§ AIM OF THE TASK
The response should be an exact transcription of the data below, free of images.

§ GIVEN RECORDS
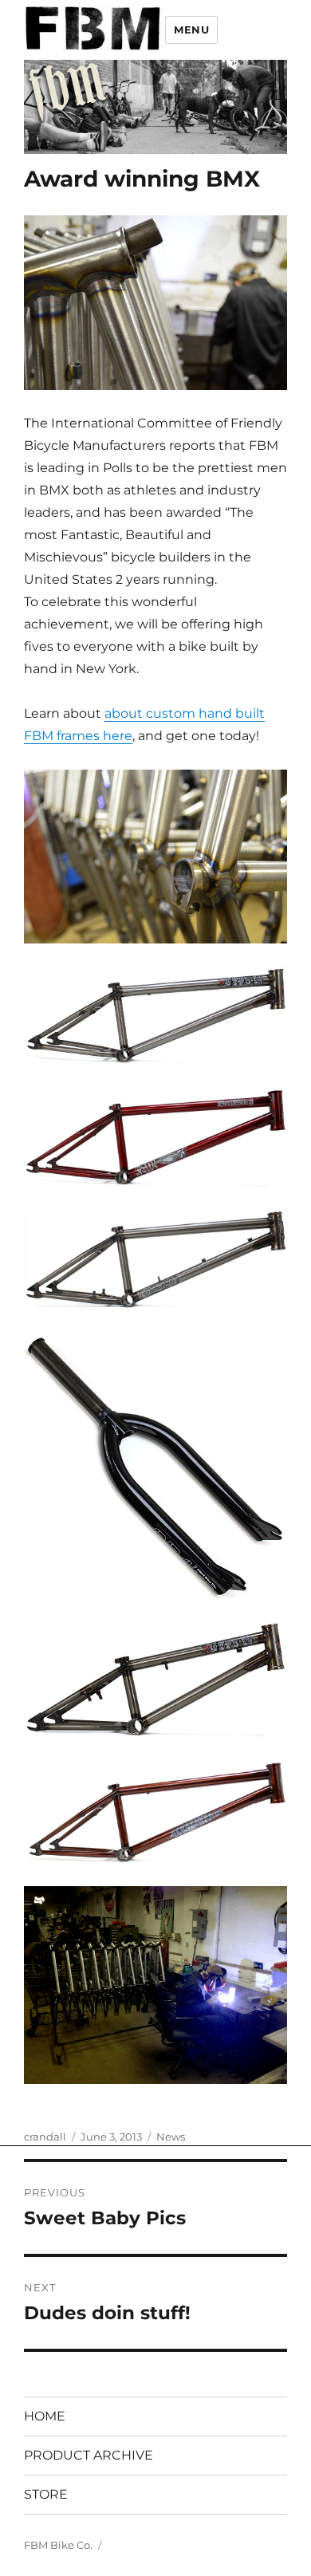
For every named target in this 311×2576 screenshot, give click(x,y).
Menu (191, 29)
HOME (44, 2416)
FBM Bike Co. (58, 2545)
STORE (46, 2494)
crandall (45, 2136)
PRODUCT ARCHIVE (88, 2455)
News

§ ANSWER SPACE
For every named target in this 311×2576 screenshot, give click(x,y).
Menu (191, 29)
HOME (44, 2416)
FBM Bike Co. (58, 2545)
STORE (46, 2494)
crandall (45, 2136)
PRODUCT ARCHIVE (88, 2455)
News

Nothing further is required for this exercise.